In order to discuss now arbitrary dimensions, we will need a number of theoretical results. Here is a first series of formulae, coming straight from definitions:

Theorem

The determinant has the following properties:

  • When multiplying by scalars, the determinant gets multiplied as well:
    [[math]] \det(\lambda_1v_1,\ldots,\lambda_Nv_N)=\lambda_1\ldots\lambda_N\det(v_1,\ldots,v_N) [[/math]]
  • When permuting two columns, the determinant changes the sign:
    [[math]] \det(\ldots,u,\ldots,v,\ldots)=-\det(\ldots,v,\ldots,u,\ldots) [[/math]]
  • The determinant [math]\det(e_1,\ldots,e_N)[/math] of the standard basis of [math]\mathbb R^N[/math] is [math]1[/math].


Show Proof

All this is clear from definitions, as follows:


(1) This follows from definitions, and from Proposition 9.13 (1).


(2) This follows as well from definitions, and from Proposition 9.13 (2).


(3) This is clear from our definition of the determinant.

As an application of the above result, we have:

Theorem

The determinant of a diagonal matrix is given by:

[[math]] \begin{vmatrix} \lambda_1\\ &\ddots\\ &&\lambda_N\end{vmatrix}=\lambda_1\ldots\lambda_N [[/math]]
That is, we obtain the product of diagonal entries, or of eigenvalues.


Show Proof

The formula in the statement is clear by using Theorem 9.17, which gives:

[[math]] \begin{vmatrix} \lambda_1\\ &\ddots\\ &&\lambda_N\end{vmatrix} =\lambda_1\ldots\lambda_N \begin{vmatrix} 1\\ &\ddots\\ &&1\end{vmatrix} =\lambda_1\ldots\lambda_N [[/math]]


As for the last assertion, this is rather a remark.

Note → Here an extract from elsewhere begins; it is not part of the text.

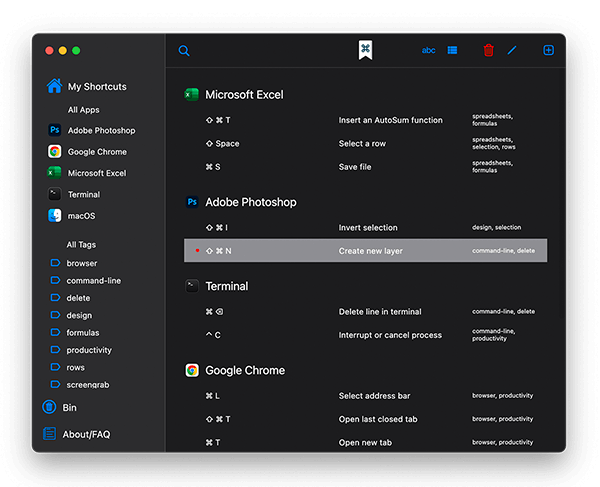Choose the productivity tag filter

click(x=89, y=350)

In order to reach to a more advanced theory, let us adopt now the linear map point of view. In this setting, the definition of the determinant reformulates as follows:

Theorem

Given a linear map, written as [math]f(v)=Av[/math], its “inflation coefficient”, obtained as the signed volume of the image of the unit cube, is given by:

[[math]] I_f=\det A [[/math]]
More generally, [math]I_f[/math] is the inflation ratio of any parallelepiped in [math]\mathbb R^N[/math], via the transformation [math]f[/math]. In particular [math]f[/math] is invertible precisely when [math]\det A\neq0[/math].


Show Proof

The only non-trivial thing in all this is the fact that the inflation coefficient [math]I_f[/math], as defined above, is independent of the choice of the parallelepiped. But this is a generalization of the Thales theorem, which follows from the Thales theorem itself.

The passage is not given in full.